Every LGS child has so many different scenarios and unfortunately there isn’t much information out there. I’ve never met a caregiver or someone else with LGS in person, but the LGS Facebook page (through the LGS Foundation) is a fabulous way to connect with others and learn. When you’re having a terrible day these people understand. They know what you’re going through. It’s incredible to know you’re not alone.
I recommend caregivers join the Facebook page and find someone who is living it. Don’t believe everything you read on the Internet unless it’s from a credible source. The LGS Foundation website offers legitimate answers to your questions. It’s important to remember that one person’s experiences compared to another are going to be different and you have to find information that’s pertinent to you.
Raising a child with LGS takes a village. My 17-year-old son, Hudson, is my rock. He often gets Bailey off the school bus and stays with her until my husband and I get home from work. He takes on the responsibility because he knows that we need his help. There are times when I have to call in the troops. Bailey’s grandparents help out when they can, and a friend’s daughter watches Bailey for me in the summer.
Sometimes I wonder how we will do it in 20 years. Those are things I have to think about, but for as long as possible, I want her living with us. Hudson says Bailey will live with him one day, and my other daughter, Addison, who is 10, recently told her best friends that she and Hudson have to live next door to one another when they grow up so that she can help him take care of Bailey. Her friends agreed that they would all live near each other so that they can all take care of Bailey. It’s good to know our village will always carry on.
I try not to put a label on Bailey. She’s more than LGS. She has likes and dislikes and her own personality. She loves babies. That love that we feel for our own children, she feels for all children. She loves music; her face just brightens when a good song comes on. Although she can’t sing the words, she gets the melody and pitch, hums the tune, and knows the songs. It’s absolutely incredible.
I recently took Bailey to a Miranda Lambert concert. She was glowing. There were people sitting near us that kept watching her. Toward the end of the concert I unlocked the brakes on her wheelchair and let her wheel around and “dance” in the aisle. As soon as I did, the couple came over, grabbed her hands, and started dancing with her. The woman told me she had never seen so much joy coming from one human being. Then another little girl came over and sat in Bailey’s lap and danced with her. And another child came over and danced, and another. That’s the effect she has on people.
It’s moments like those that outshine the lows. It’s those moments that keep us all going — the incredible joy there. We’re fortunate to have Bailey. She’s definitely taught me more than I will ever be able to teach her.

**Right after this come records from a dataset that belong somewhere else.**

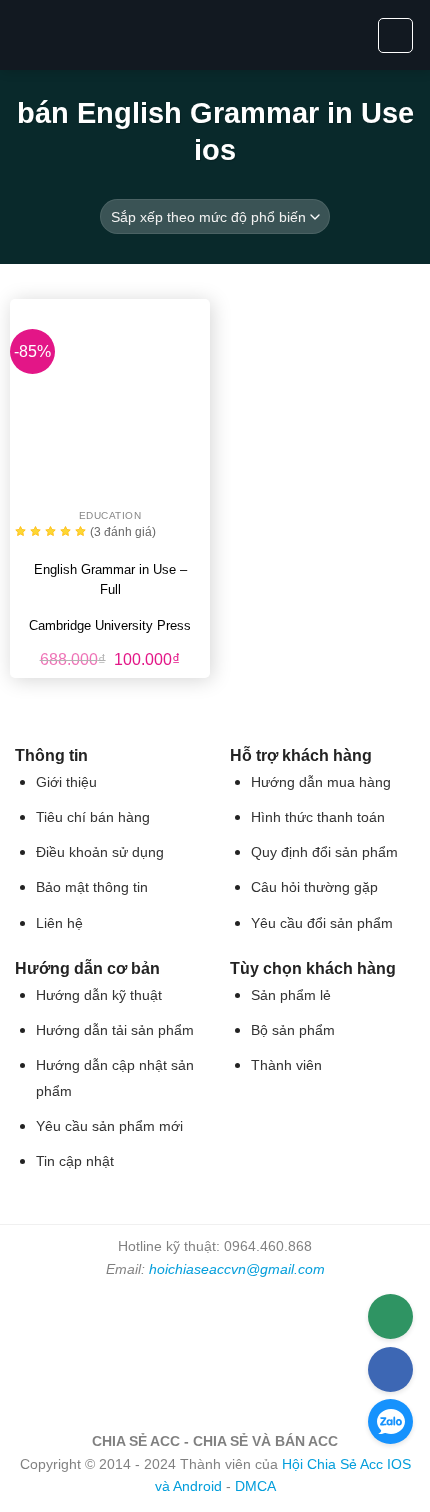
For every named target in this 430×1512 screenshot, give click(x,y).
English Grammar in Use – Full (110, 579)
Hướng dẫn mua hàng (321, 782)
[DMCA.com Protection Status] (215, 1354)
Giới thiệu (66, 782)
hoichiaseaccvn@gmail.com (237, 1269)
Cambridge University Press (110, 625)
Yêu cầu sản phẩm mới (109, 1126)
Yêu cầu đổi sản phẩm (322, 923)
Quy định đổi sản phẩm (324, 852)
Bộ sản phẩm (293, 1030)
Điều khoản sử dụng (100, 852)
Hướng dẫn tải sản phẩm (115, 1030)
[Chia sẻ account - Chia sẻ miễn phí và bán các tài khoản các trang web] (215, 35)
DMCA (255, 1486)
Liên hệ (59, 923)
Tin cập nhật (75, 1161)
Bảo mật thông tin (92, 887)
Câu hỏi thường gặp (314, 887)
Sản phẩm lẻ (291, 995)
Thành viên (286, 1065)
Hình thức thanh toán (318, 817)
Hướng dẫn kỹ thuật (99, 995)
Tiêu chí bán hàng (93, 817)
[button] (27, 34)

This is what God gave us. We’ll keep educating ourselves about LGS, deal with it the best we can and make the best life possible for all of us.
Common seizure-related injuries include bruises, lacerations, bone fractures, burns, and, in some cases, drowning. Here are some things you can do today to reduce the risk of injury:
- Avoid clutter in your house, and add padding to any sharp corners.
- Keep lids on hot drinks, and use only the rear burners when cooking on a stove top.
- Avoid lighting candles, swimming, or climbing ladders unsupervised.
- Routinely check in with neighbors, friends or family that you trust. It may be helpful to give them an extra key to your home.